Greg SchulzAnalyst, StorageIO
However, flash-based SSDs still cost more than HDDs, and getting enough capacity for large data repositories can stretch budgets. "The biggest challenge faced by enterprise customers for storing unstructured data on flash is cost -- that is, trying to get as much SSD capacity for the least amount of money," Greg Schulz, analyst at consulting firm StorageIO, wrote in an email. "Another challenge is getting the most capacity per cost without compromising on reading as well as write performance of data, as well as metadata."
Schulz also noted that the information available from vendors can be confusing, and it often can be hard to find a flash approach that meets a business's unstructured data storage needs.
The following five tips can help make flash-based SSDs work with unstructured data.
- Analyze your needs. Before investigating the available options, you first must understand your business users' requirements. "Do your homework," Schulz advised. "Know your applications' performance, availability, capacity, economic characteristics, as well as how they will access unstructured data."
- Analyze your options. Armed with that information, assess the available products, including flash-based SSDs, as well as all-flash and hybrid arrays. Several vendors -- notably Dell EMC's Isilon and Pure Storage's FlashBlade -- offer flash designed for big data. However, general-purpose AFAs or hybrid arrays may also meet unstructured data storage needs. Schulz recommended considering whether the specific technology will work for your environment or if you will have to adapt your environment to a given product.
- Use capacity management techniques. Because unstructured data volumes are growing fast, look for approaches that have built-in capacity management capabilities, such as compression, deduplication and automated tiering. These features will help keep data volume under control over the long term.

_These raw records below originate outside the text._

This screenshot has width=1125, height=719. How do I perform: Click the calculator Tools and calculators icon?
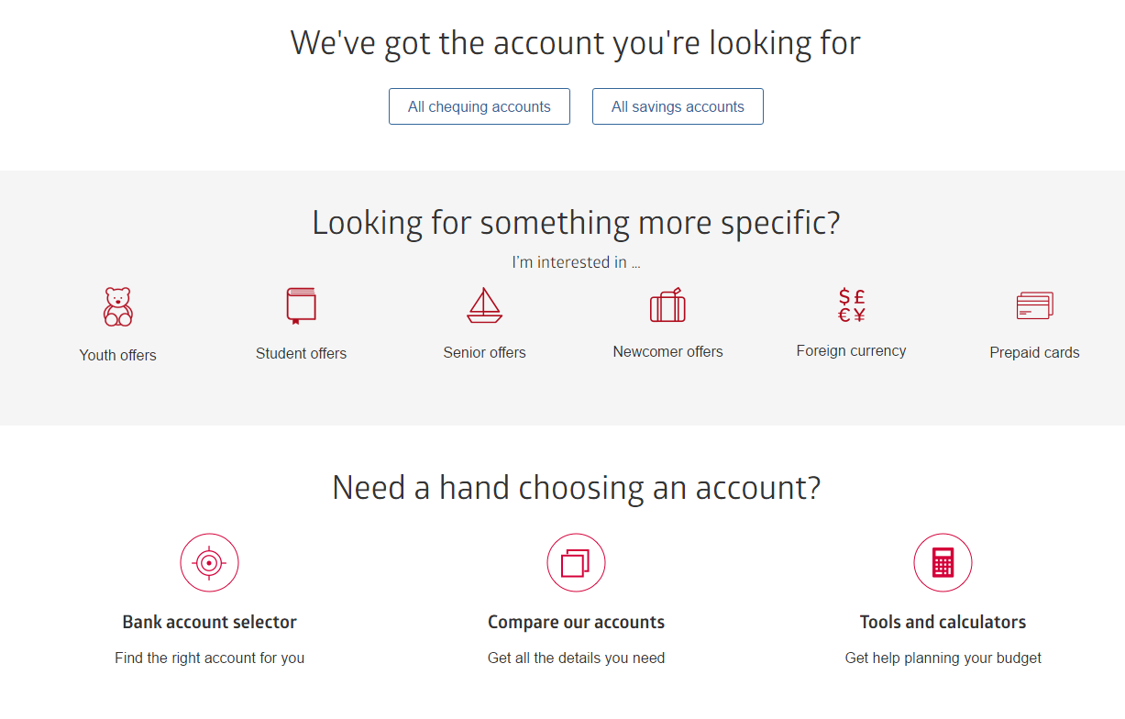943,562
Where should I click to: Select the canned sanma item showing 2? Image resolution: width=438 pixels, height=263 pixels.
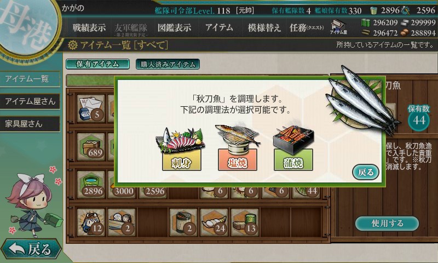tap(183, 222)
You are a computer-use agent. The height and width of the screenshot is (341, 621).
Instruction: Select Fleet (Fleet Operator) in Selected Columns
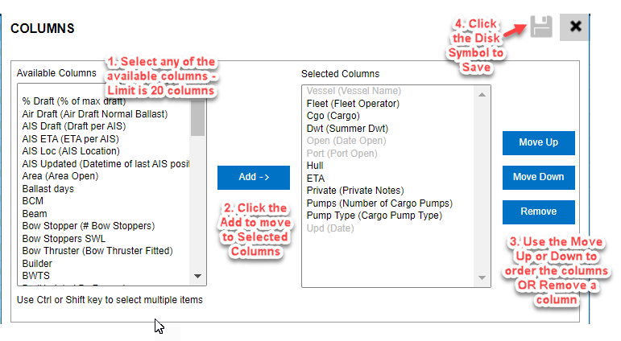coord(353,103)
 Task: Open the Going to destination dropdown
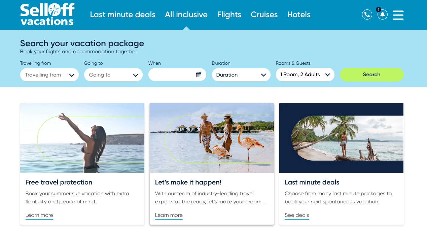tap(113, 75)
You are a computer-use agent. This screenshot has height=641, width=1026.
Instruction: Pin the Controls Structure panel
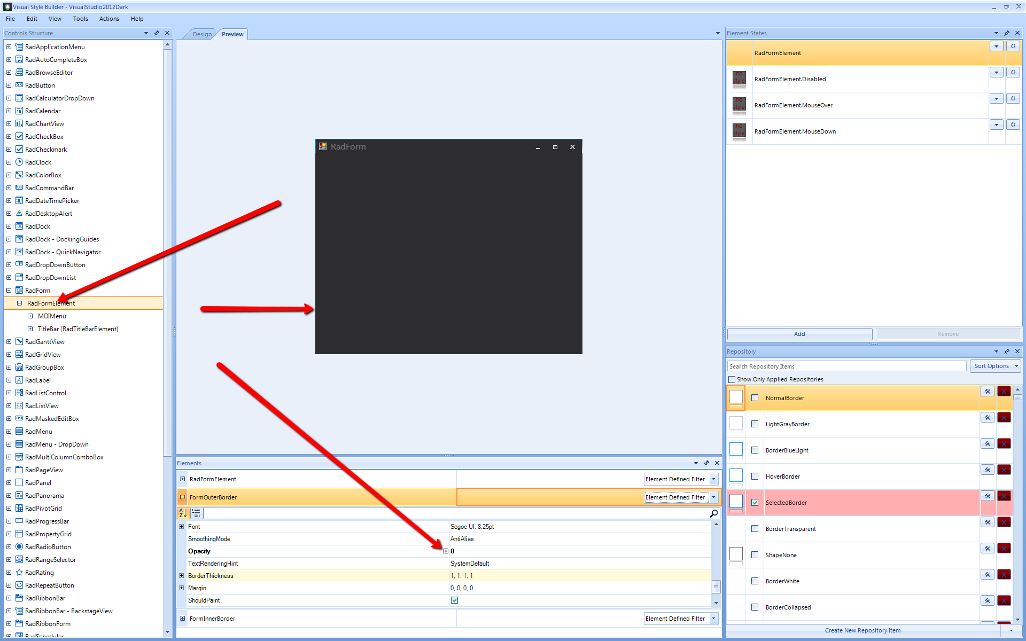tap(157, 33)
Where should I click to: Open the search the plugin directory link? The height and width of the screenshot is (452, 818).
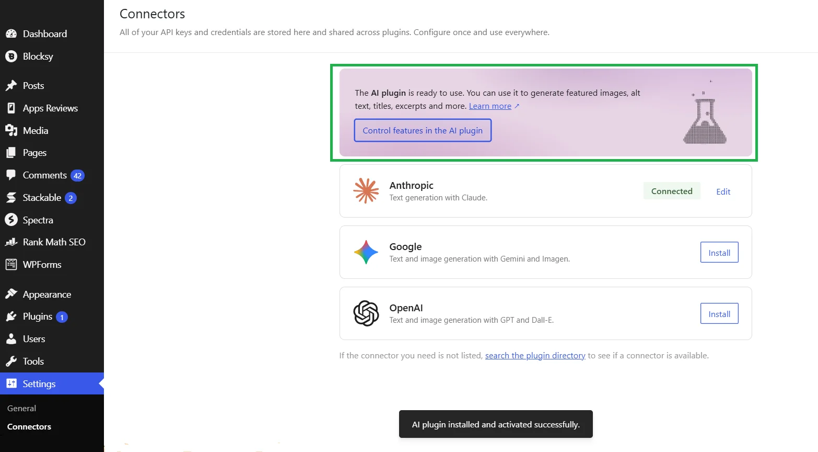(535, 355)
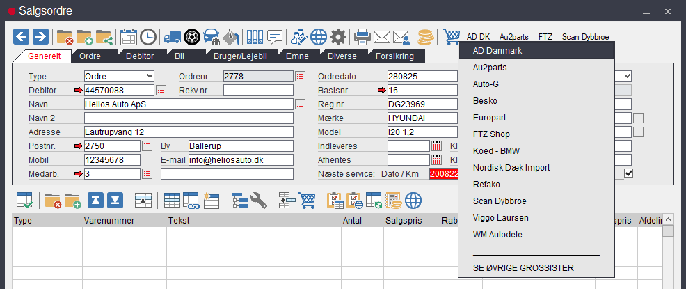The width and height of the screenshot is (686, 289).
Task: Click the wrench icon in lower toolbar
Action: 259,201
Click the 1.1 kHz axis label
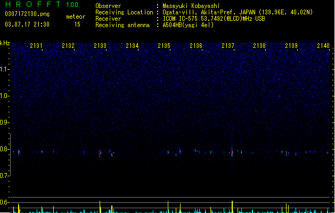This screenshot has height=213, width=335. click(4, 69)
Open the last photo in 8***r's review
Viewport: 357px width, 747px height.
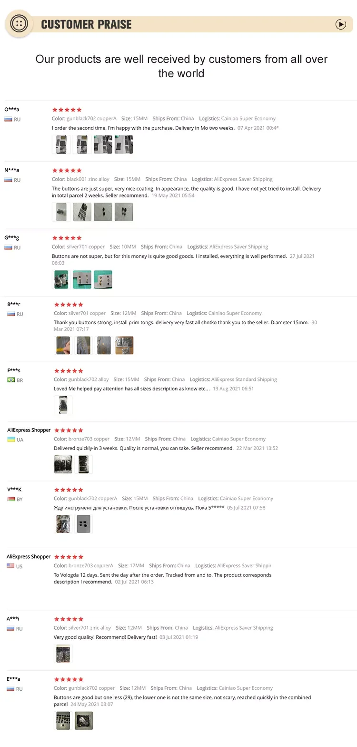click(124, 345)
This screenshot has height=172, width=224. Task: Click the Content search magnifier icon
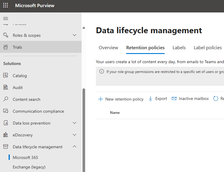[x=6, y=99]
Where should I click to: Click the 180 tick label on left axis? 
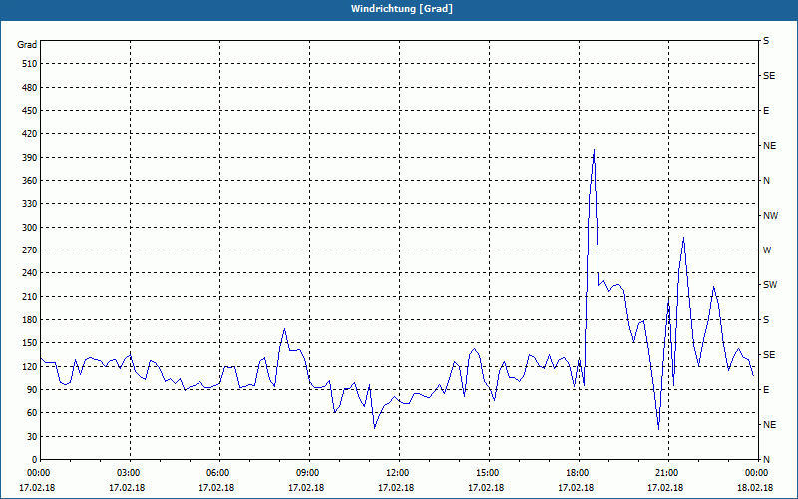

- Consider hybrid and tiered systems. In many cases, the most cost-effective approaches may be hardware that uses flash for hot data storage and HDDs for cold data. Alternatively, it may include tiers of faster and slower flash and cloud storage. The best type of flash SSD storage can be a hybrid mix of higher-capacity, lower-cost, read-optimized storage for storing large amounts of data, combined with lower-capacity, longer-endurance, write-optimized storage for handling metadata and serving as a write buffer, Schulz said.
- Keep up with the trends. The flash market is changing rapidly, so what seems cost-prohibitive today may become affordable tomorrow. Some big data flash storage products that were early to market were withdrawn because of lack of interest. However, the big data flash market is expected to grow as flash costs fall, and new products will likely be entering the market.
"In the future, there will be another class of large-capacity flash using QLC [quad-level cell] that will be more oriented toward read-mostly content," Randy Kerns, an Evaluator Group analyst, wrote in an email. "That hasn't come to the market yet but will at some point. That will create some new opportunities and issues around controlling data placement."
Evaluator Group analyst Randy Kerns discusses how to survive the growth of unstructured data.
Storage managers need to stay informed of these trends in order to make the best decisions about deploying flash-based SSDs and other flash-based options for unstructured data storage.